◆ REQUIRED WORK ◆
Count every line of the material that holds the string "Granit". Respond with the total only.
(Beginning of MATERIAL PROVIDED)
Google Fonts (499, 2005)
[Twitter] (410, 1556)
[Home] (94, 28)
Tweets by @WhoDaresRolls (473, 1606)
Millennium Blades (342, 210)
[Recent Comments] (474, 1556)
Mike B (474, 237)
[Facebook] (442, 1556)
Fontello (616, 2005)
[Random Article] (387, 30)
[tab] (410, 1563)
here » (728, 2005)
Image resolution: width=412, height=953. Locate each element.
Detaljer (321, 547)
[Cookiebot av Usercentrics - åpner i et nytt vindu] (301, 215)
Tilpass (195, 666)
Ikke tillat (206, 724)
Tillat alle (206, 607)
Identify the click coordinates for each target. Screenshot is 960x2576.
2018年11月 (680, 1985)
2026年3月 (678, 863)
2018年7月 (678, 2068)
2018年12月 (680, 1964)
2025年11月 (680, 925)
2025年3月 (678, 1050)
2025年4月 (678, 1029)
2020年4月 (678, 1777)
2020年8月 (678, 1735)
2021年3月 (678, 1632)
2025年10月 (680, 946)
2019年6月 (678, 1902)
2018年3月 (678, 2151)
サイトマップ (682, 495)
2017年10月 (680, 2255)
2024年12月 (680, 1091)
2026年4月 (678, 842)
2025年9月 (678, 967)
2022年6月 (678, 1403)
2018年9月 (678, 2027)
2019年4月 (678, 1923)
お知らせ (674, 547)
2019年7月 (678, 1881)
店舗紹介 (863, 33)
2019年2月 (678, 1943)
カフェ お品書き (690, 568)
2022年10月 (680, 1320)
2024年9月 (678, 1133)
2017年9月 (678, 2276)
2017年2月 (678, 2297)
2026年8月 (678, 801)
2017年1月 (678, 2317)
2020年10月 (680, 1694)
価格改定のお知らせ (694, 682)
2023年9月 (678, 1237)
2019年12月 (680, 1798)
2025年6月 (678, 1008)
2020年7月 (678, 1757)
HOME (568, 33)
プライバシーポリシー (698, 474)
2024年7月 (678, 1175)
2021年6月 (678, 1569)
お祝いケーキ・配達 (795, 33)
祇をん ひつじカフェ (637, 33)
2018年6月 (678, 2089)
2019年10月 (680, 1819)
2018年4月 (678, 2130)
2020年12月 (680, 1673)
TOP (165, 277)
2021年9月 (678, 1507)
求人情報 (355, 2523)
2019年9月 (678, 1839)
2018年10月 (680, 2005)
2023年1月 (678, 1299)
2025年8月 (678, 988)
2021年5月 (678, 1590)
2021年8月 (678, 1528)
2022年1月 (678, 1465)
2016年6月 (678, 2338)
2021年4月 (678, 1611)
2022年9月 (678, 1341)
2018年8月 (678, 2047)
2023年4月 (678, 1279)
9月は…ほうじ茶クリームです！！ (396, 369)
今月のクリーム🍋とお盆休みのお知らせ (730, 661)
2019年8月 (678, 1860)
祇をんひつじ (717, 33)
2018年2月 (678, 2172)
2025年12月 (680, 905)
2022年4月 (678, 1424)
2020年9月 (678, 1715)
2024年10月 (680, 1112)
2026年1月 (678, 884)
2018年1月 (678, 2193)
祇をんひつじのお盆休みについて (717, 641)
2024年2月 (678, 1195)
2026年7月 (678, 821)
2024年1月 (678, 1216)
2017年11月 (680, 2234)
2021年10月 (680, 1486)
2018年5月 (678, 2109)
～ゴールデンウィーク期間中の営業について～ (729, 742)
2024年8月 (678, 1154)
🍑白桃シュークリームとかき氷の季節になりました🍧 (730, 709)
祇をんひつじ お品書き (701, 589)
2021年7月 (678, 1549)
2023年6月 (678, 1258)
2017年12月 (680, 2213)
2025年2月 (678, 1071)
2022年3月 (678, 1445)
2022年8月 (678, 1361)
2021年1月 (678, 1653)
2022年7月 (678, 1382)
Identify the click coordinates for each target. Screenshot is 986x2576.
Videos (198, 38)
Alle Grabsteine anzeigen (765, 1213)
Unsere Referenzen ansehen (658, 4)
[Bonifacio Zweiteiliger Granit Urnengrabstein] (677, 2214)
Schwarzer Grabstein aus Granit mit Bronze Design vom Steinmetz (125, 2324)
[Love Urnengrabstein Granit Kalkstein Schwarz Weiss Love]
(End of MATERIAL PROVIDED)
◆ RESULT OF THIS EXERCISE ◆
3